Stated exercise
Lay out all the rows below as a Markdown table with two columns, No. and Content, numbering each row in No. and putting its text in Content. Leave out any blank rows.

Source records
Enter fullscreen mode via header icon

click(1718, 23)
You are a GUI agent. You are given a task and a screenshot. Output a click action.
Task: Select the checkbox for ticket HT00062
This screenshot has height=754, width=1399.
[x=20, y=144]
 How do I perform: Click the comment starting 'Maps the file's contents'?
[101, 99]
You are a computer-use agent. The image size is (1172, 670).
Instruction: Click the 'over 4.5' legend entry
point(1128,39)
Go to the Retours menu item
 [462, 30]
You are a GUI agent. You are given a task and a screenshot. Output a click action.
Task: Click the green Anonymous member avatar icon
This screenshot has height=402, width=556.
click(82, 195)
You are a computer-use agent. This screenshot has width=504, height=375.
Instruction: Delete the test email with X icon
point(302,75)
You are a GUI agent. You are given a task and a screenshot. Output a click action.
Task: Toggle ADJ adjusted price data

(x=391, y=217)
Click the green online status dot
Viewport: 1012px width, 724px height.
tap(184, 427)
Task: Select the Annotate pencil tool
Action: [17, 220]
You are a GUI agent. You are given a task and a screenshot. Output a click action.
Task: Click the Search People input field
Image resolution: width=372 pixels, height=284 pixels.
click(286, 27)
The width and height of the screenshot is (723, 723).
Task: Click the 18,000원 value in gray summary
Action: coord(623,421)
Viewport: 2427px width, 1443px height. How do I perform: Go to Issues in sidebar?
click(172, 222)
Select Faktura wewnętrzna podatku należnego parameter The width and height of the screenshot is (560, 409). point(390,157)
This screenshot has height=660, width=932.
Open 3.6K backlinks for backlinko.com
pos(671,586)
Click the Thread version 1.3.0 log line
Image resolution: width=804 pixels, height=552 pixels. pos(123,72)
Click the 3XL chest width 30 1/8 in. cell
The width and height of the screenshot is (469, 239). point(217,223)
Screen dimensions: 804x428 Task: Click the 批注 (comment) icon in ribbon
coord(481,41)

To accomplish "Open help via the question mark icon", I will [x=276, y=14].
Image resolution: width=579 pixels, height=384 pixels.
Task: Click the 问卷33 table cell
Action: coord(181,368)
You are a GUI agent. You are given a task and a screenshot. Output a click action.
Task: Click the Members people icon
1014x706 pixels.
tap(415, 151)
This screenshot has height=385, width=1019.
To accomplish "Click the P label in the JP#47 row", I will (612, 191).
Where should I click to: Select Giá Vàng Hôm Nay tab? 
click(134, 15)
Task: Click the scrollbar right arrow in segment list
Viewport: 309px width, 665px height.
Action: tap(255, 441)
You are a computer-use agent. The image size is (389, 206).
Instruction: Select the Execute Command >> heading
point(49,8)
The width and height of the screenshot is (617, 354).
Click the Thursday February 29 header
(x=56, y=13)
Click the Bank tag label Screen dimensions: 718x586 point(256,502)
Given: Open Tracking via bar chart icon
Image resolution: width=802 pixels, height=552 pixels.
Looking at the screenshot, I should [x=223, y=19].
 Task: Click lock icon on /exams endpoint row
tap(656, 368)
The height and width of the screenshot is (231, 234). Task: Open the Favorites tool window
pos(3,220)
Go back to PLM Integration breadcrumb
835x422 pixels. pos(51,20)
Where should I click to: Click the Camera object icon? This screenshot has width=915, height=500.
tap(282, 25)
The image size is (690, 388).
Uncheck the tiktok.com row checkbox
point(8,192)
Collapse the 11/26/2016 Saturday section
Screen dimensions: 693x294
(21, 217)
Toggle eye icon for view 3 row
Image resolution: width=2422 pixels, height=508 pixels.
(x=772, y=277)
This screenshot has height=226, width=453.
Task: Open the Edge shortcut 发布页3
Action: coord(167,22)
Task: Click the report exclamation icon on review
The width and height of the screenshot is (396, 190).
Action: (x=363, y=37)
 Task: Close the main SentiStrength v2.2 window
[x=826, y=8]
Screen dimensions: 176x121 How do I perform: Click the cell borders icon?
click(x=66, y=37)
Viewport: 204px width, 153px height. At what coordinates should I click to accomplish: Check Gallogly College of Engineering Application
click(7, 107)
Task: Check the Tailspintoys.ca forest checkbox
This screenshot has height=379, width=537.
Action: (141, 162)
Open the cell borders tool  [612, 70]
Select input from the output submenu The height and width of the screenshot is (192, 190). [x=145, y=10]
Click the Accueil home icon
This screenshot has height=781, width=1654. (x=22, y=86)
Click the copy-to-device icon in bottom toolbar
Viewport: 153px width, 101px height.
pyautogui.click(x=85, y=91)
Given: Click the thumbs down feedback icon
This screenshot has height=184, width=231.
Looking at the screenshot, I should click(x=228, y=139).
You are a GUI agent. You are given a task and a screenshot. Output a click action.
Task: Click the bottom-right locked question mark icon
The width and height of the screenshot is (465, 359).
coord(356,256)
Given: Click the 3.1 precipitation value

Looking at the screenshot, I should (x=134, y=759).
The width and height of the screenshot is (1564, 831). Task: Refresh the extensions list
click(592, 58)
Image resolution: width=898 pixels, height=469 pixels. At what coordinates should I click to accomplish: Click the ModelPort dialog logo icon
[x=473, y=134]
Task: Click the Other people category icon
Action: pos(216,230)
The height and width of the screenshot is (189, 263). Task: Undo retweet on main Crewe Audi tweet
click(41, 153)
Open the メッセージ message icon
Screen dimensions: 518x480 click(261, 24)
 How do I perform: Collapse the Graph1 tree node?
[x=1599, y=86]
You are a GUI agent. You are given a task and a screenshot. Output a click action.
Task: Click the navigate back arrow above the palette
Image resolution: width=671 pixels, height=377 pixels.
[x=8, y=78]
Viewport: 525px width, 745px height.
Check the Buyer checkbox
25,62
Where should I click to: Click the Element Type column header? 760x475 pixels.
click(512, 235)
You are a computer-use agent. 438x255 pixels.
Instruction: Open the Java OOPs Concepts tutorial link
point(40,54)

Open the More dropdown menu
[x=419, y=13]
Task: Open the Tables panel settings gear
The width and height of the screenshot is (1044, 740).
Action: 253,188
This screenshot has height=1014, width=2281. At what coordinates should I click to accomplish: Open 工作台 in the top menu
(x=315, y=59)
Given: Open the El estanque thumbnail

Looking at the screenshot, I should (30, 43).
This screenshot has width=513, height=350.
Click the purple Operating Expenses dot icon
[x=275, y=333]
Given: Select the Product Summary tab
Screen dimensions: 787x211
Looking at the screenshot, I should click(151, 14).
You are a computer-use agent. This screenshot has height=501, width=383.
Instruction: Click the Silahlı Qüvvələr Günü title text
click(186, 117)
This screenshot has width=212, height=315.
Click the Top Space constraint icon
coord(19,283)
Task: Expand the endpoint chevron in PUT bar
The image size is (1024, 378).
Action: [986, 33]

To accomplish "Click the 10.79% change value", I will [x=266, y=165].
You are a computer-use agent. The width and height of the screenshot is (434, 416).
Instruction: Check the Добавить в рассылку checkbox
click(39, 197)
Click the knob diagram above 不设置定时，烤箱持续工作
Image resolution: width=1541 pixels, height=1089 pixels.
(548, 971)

The solution
| No. | Content |
|---|---|
| 1 | Enter fullscreen mode via header icon |
| 2 | click(1718, 23) |
| 3 | You are a GUI agent. You are given a task and a screenshot. Output a click action. |
| 4 | Task: Select the checkbox for ticket HT00062 |
| 5 | This screenshot has height=754, width=1399. |
| 6 | [x=20, y=144] |
| 7 |  How do I perform: Click the comment starting 'Maps the file's contents'? |
| 8 | [101, 99] |
| 9 | You are a computer-use agent. The image size is (1172, 670). |
| 10 | Instruction: Click the 'over 4.5' legend entry |
| 11 | point(1128,39) |
| 12 | Go to the Retours menu item |
| 13 |  [462, 30] |
| 14 | You are a GUI agent. You are given a task and a screenshot. Output a click action. |
| 15 | Task: Click the green Anonymous member avatar icon |
| 16 | This screenshot has height=402, width=556. |
| 17 | click(82, 195) |
| 18 | You are a computer-use agent. This screenshot has width=504, height=375. |
| 19 | Instruction: Delete the test email with X icon |
| 20 | point(302,75) |
| 21 | You are a GUI agent. You are given a task and a screenshot. Output a click action. |
| 22 | Task: Toggle ADJ adjusted price data |
| 23 | (x=391, y=217) |
| 24 | Click the green online status dot |
| 25 | Viewport: 1012px width, 724px height. |
| 26 | tap(184, 427) |
| 27 | Task: Select the Annotate pencil tool |
| 28 | Action: [17, 220] |
| 29 | You are a GUI agent. You are given a task and a screenshot. Output a click action. |
| 30 | Task: Click the Search People input field |
| 31 | Image resolution: width=372 pixels, height=284 pixels. |
| 32 | click(286, 27) |
| 33 | The width and height of the screenshot is (723, 723). |
| 34 | Task: Click the 18,000원 value in gray summary |
| 35 | Action: coord(623,421) |
| 36 | Viewport: 2427px width, 1443px height. How do I perform: Go to Issues in sidebar? |
| 37 | click(172, 222) |
| 38 | Select Faktura wewnętrzna podatku należnego parameter The width and height of the screenshot is (560, 409). point(390,157) |
| 39 | This screenshot has height=660, width=932. |
| 40 | Open 3.6K backlinks for backlinko.com |
| 41 | pos(671,586) |
| 42 | Click the Thread version 1.3.0 log line |
| 43 | Image resolution: width=804 pixels, height=552 pixels. pos(123,72) |
| 44 | Click the 3XL chest width 30 1/8 in. cell |
| 45 | The width and height of the screenshot is (469, 239). point(217,223) |
| 46 | Screen dimensions: 804x428 Task: Click the 批注 (comment) icon in ribbon |
| 47 | coord(481,41) |
| 48 | To accomplish "Open help via the question mark icon", I will [x=276, y=14]. |
| 49 | Image resolution: width=579 pixels, height=384 pixels. |
| 50 | Task: Click the 问卷33 table cell |
| 51 | Action: coord(181,368) |
| 52 | You are a GUI agent. You are given a task and a screenshot. Output a click action. |
| 53 | Task: Click the Members people icon |
| 54 | 1014x706 pixels. |
| 55 | tap(415, 151) |
| 56 | This screenshot has height=385, width=1019. |
| 57 | To accomplish "Click the P label in the JP#47 row", I will (612, 191). |
| 58 | Where should I click to: Select Giá Vàng Hôm Nay tab?  |
| 59 | click(134, 15) |
| 60 | Task: Click the scrollbar right arrow in segment list |
| 61 | Viewport: 309px width, 665px height. |
| 62 | Action: tap(255, 441) |
| 63 | You are a computer-use agent. The image size is (389, 206). |
| 64 | Instruction: Select the Execute Command >> heading |
| 65 | point(49,8) |
| 66 | The width and height of the screenshot is (617, 354). |
| 67 | Click the Thursday February 29 header |
| 68 | (x=56, y=13) |
| 69 | Click the Bank tag label Screen dimensions: 718x586 point(256,502) |
| 70 | Given: Open Tracking via bar chart icon |
| 71 | Image resolution: width=802 pixels, height=552 pixels. |
| 72 | Looking at the screenshot, I should [x=223, y=19]. |
| 73 |  Task: Click lock icon on /exams endpoint row |
| 74 | tap(656, 368) |
| 75 | The height and width of the screenshot is (231, 234). Task: Open the Favorites tool window |
| 76 | pos(3,220) |
| 77 | Go back to PLM Integration breadcrumb |
| 78 | 835x422 pixels. pos(51,20) |
| 79 | Where should I click to: Click the Camera object icon? This screenshot has width=915, height=500. |
| 80 | tap(282, 25) |
| 81 | The image size is (690, 388). |
| 82 | Uncheck the tiktok.com row checkbox |
| 83 | point(8,192) |
| 84 | Collapse the 11/26/2016 Saturday section |
| 85 | Screen dimensions: 693x294 |
| 86 | (21, 217) |
| 87 | Toggle eye icon for view 3 row |
| 88 | Image resolution: width=2422 pixels, height=508 pixels. |
| 89 | (x=772, y=277) |
| 90 | This screenshot has height=226, width=453. |
| 91 | Task: Open the Edge shortcut 发布页3 |
| 92 | Action: coord(167,22) |
| 93 | Task: Click the report exclamation icon on review |
| 94 | The width and height of the screenshot is (396, 190). |
| 95 | Action: (x=363, y=37) |
| 96 |  Task: Close the main SentiStrength v2.2 window |
| 97 | [x=826, y=8] |
| 98 | Screen dimensions: 176x121 How do I perform: Click the cell borders icon? |
| 99 | click(x=66, y=37) |
| 100 | Viewport: 204px width, 153px height. At what coordinates should I click to accomplish: Check Gallogly College of Engineering Application |
| 101 | click(7, 107) |
| 102 | Task: Check the Tailspintoys.ca forest checkbox |
| 103 | This screenshot has height=379, width=537. |
| 104 | Action: (141, 162) |
| 105 | Open the cell borders tool  [612, 70] |
| 106 | Select input from the output submenu The height and width of the screenshot is (192, 190). [x=145, y=10] |
| 107 | Click the Accueil home icon |
| 108 | This screenshot has height=781, width=1654. (x=22, y=86) |
| 109 | Click the copy-to-device icon in bottom toolbar |
| 110 | Viewport: 153px width, 101px height. |
| 111 | pyautogui.click(x=85, y=91) |
| 112 | Given: Click the thumbs down feedback icon |
| 113 | This screenshot has height=184, width=231. |
| 114 | Looking at the screenshot, I should click(x=228, y=139). |
| 115 | You are a GUI agent. You are given a task and a screenshot. Output a click action. |
| 116 | Task: Click the bottom-right locked question mark icon |
| 117 | The width and height of the screenshot is (465, 359). |
| 118 | coord(356,256) |
| 119 | Given: Click the 3.1 precipitation value |
| 120 | Looking at the screenshot, I should (x=134, y=759). |
| 121 | The width and height of the screenshot is (1564, 831). Task: Refresh the extensions list |
| 122 | click(592, 58) |
| 123 | Image resolution: width=898 pixels, height=469 pixels. At what coordinates should I click to accomplish: Click the ModelPort dialog logo icon |
| 124 | [x=473, y=134] |
| 125 | Task: Click the Other people category icon |
| 126 | Action: pos(216,230) |
| 127 | The height and width of the screenshot is (189, 263). Task: Undo retweet on main Crewe Audi tweet |
| 128 | click(41, 153) |
| 129 | Open the メッセージ message icon |
| 130 | Screen dimensions: 518x480 click(261, 24) |
| 131 |  How do I perform: Collapse the Graph1 tree node? |
| 132 | [x=1599, y=86] |
| 133 | You are a GUI agent. You are given a task and a screenshot. Output a click action. |
| 134 | Task: Click the navigate back arrow above the palette |
| 135 | Image resolution: width=671 pixels, height=377 pixels. |
| 136 | [x=8, y=78] |
| 137 | Viewport: 525px width, 745px height. |
| 138 | Check the Buyer checkbox |
| 139 | 25,62 |
| 140 | Where should I click to: Click the Element Type column header? 760x475 pixels. |
| 141 | click(512, 235) |
| 142 | You are a computer-use agent. 438x255 pixels. |
| 143 | Instruction: Open the Java OOPs Concepts tutorial link |
| 144 | point(40,54) |
| 145 | Open the More dropdown menu |
| 146 | [x=419, y=13] |
| 147 | Task: Open the Tables panel settings gear |
| 148 | The width and height of the screenshot is (1044, 740). |
| 149 | Action: 253,188 |
| 150 | This screenshot has height=1014, width=2281. At what coordinates should I click to accomplish: Open 工作台 in the top menu |
| 151 | (x=315, y=59) |
| 152 | Given: Open the El estanque thumbnail |
| 153 | Looking at the screenshot, I should (30, 43). |
| 154 | This screenshot has width=513, height=350. |
| 155 | Click the purple Operating Expenses dot icon |
| 156 | [x=275, y=333] |
| 157 | Given: Select the Product Summary tab |
| 158 | Screen dimensions: 787x211 |
| 159 | Looking at the screenshot, I should click(151, 14). |
| 160 | You are a computer-use agent. This screenshot has height=501, width=383. |
| 161 | Instruction: Click the Silahlı Qüvvələr Günü title text |
| 162 | click(186, 117) |
| 163 | This screenshot has width=212, height=315. |
| 164 | Click the Top Space constraint icon |
| 165 | coord(19,283) |
| 166 | Task: Expand the endpoint chevron in PUT bar |
| 167 | The image size is (1024, 378). |
| 168 | Action: [986, 33] |
| 169 | To accomplish "Click the 10.79% change value", I will [x=266, y=165]. |
| 170 | You are a computer-use agent. The width and height of the screenshot is (434, 416). |
| 171 | Instruction: Check the Добавить в рассылку checkbox |
| 172 | click(39, 197) |
| 173 | Click the knob diagram above 不设置定时，烤箱持续工作 |
| 174 | Image resolution: width=1541 pixels, height=1089 pixels. |
| 175 | (548, 971) |